Has Cameron forgotten that Thatcher’s biggest single contribution to social mobility was to enable millions of people to enter the housing market?
AJ
If it’s any comfort there are periods of time when it’s more profitable to rent than buy. The basis is that when you take into account falling house prices and the cost of mortgage and maintenance sometimes renting is cheaper and you aren’t hit with a having to sell a house lower in value than when you bought it. The trick is knowing which period you’re in! :-)
Three bed enough?
http://www.teamprop.co.uk/properties/ERW2896/3-Bedroom-House-For-Sale-in-WICKFORD-ESSEX.aspx
£199,995 walking distance to the Station and one hour by train from Liverpool Street.
If you think £200K is too little perhaps you need to think ‘outside the box’.
meh – we can argue about the exact figure all day, along with locations, crime rates, amenities, motorway links etc.
The general point stands, does it not?
Oh yes the points completely valid. I don’t want some central control over this. We have had enough centralised database control freakery for one lifetime with that utter twunt the feckwit Brown.
I just point out that £200K from your example is adequate for most of us. I live three miles from that place ..in a smaller house actually teeny bit better neighbourhood. Excellent amenities, transport links and locally a fairly low crime rate.
But if I lived in your area then maybe your probably right that I’d need shedloads more for an equivalent.
Well, if these poor buggers can’t pay the asking price and the house languishes then it is simply over priced and will not sell until it reaches a price the market, or a very large slice of it, can afford. Do market forces not work in the housing market? Negative equity and all that unpleasantness during the early 1990s suggests they do. I bought my first house in 1981. I had to find 20% of the value as a deposit and was paying 18% interest on the mortgage. I naughtily used a bank loan and a small parental gift plus part of my wife’s pension pot to make up the deposit. The interest rate was no fun at all. You paid more if you borrowed over £25K back then. I managed to negotiate it down to a much better 16% after 6 months. People with mortgages these days don’t know how lucky they are with interest rates so low.
It seems like prices are stagnant and falling in real terms due to inflation.
Problem is, surely they can’t allow significant deflation of house prices, or how are they going to inflate away the national debt?
If the house remains unsold because people cannot get mortgages then the price will have to come down. Market forces.
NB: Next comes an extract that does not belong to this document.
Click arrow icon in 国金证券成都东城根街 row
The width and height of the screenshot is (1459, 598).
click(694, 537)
It may even work to the advantage of those of us with no mortgage and 100% equity…rubs hands with glee!
Like Chalcedon I had to find 20% deposit, equal to a years gross income, for my first house.
But 100% mortgages are daft. House prices do fall and 100% means instant negative equity. Also 100% mortgages lead to the silly annual increases in house prices we have seen in recent years. The only people who benefit are those who inherit.
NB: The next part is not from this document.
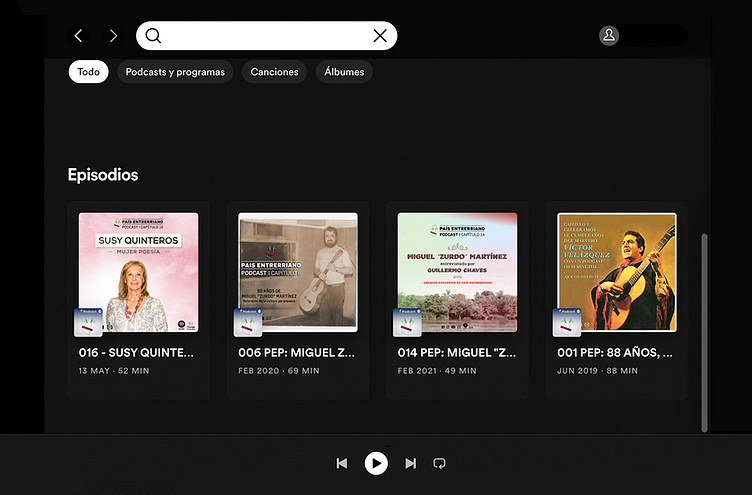The width and height of the screenshot is (752, 495).
Task: Open the Susy Quinteros episode cover
Action: pyautogui.click(x=138, y=272)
All well and good but if you look at house-price to earning ratios, things are not what they were 20-30 years ago.
Back then, 20% deposit may have been a year’s salary. Now it’s more like 2-3 years.
And if you look at the graphs, ratios rocketed beyond all recognition under Labour.
http://www.housepricecrash.co.uk/graphs-average-house-price-to-earnings-ratio.php
“Back then, 20% deposit may have been a year’s salary. Now it’s more like 2-3 years.”
Which implies, does it not, that housing is currently overvalued?
Oh it most certainly does, but any attempt to deflate it would be political and economic suicide.